>>>

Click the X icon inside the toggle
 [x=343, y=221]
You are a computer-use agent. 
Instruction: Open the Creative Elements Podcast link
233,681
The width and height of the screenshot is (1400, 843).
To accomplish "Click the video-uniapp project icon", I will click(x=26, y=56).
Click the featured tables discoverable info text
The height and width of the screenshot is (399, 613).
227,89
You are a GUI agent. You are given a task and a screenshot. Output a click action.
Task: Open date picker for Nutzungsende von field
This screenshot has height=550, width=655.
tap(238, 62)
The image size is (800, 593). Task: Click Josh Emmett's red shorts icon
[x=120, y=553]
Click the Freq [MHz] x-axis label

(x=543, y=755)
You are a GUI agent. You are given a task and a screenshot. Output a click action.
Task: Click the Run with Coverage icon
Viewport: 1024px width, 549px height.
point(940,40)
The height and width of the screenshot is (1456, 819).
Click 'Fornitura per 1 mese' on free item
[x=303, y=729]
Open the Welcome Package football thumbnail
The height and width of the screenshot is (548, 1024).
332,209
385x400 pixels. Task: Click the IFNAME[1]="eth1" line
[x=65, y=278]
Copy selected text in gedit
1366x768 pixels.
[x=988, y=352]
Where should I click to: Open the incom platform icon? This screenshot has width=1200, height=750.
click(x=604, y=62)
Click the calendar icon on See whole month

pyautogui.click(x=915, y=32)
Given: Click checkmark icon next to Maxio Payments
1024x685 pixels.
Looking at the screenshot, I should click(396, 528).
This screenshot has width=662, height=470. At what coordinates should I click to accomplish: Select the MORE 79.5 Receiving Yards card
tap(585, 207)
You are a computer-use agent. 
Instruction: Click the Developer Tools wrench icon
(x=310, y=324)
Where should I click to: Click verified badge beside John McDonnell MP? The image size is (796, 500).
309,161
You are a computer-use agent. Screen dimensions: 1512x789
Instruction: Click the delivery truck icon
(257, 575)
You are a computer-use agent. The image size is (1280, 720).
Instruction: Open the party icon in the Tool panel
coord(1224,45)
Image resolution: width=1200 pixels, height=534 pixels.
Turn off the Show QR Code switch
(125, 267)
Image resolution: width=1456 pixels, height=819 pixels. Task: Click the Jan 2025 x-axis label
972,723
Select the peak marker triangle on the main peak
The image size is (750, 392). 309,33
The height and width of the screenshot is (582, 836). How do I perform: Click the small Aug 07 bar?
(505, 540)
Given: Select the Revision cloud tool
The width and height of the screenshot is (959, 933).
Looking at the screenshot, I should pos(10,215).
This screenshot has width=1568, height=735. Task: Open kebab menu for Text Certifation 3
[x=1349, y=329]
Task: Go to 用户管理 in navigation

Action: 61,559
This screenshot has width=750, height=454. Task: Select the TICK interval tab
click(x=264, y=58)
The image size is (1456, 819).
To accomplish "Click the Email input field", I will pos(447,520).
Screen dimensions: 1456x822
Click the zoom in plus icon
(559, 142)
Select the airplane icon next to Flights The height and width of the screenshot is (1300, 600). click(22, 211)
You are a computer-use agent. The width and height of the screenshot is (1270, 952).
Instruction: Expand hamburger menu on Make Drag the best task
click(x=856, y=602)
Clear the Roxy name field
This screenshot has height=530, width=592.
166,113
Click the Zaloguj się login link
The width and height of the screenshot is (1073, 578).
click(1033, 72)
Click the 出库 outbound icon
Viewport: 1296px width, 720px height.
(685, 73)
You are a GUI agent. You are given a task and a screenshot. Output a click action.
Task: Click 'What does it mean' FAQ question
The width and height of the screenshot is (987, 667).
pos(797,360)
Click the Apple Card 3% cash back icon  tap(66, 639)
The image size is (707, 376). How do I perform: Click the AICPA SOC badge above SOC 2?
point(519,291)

<<<

Exercise description: State how many lines of the material above contain the string "axis". Give only the number.

Task answer: 2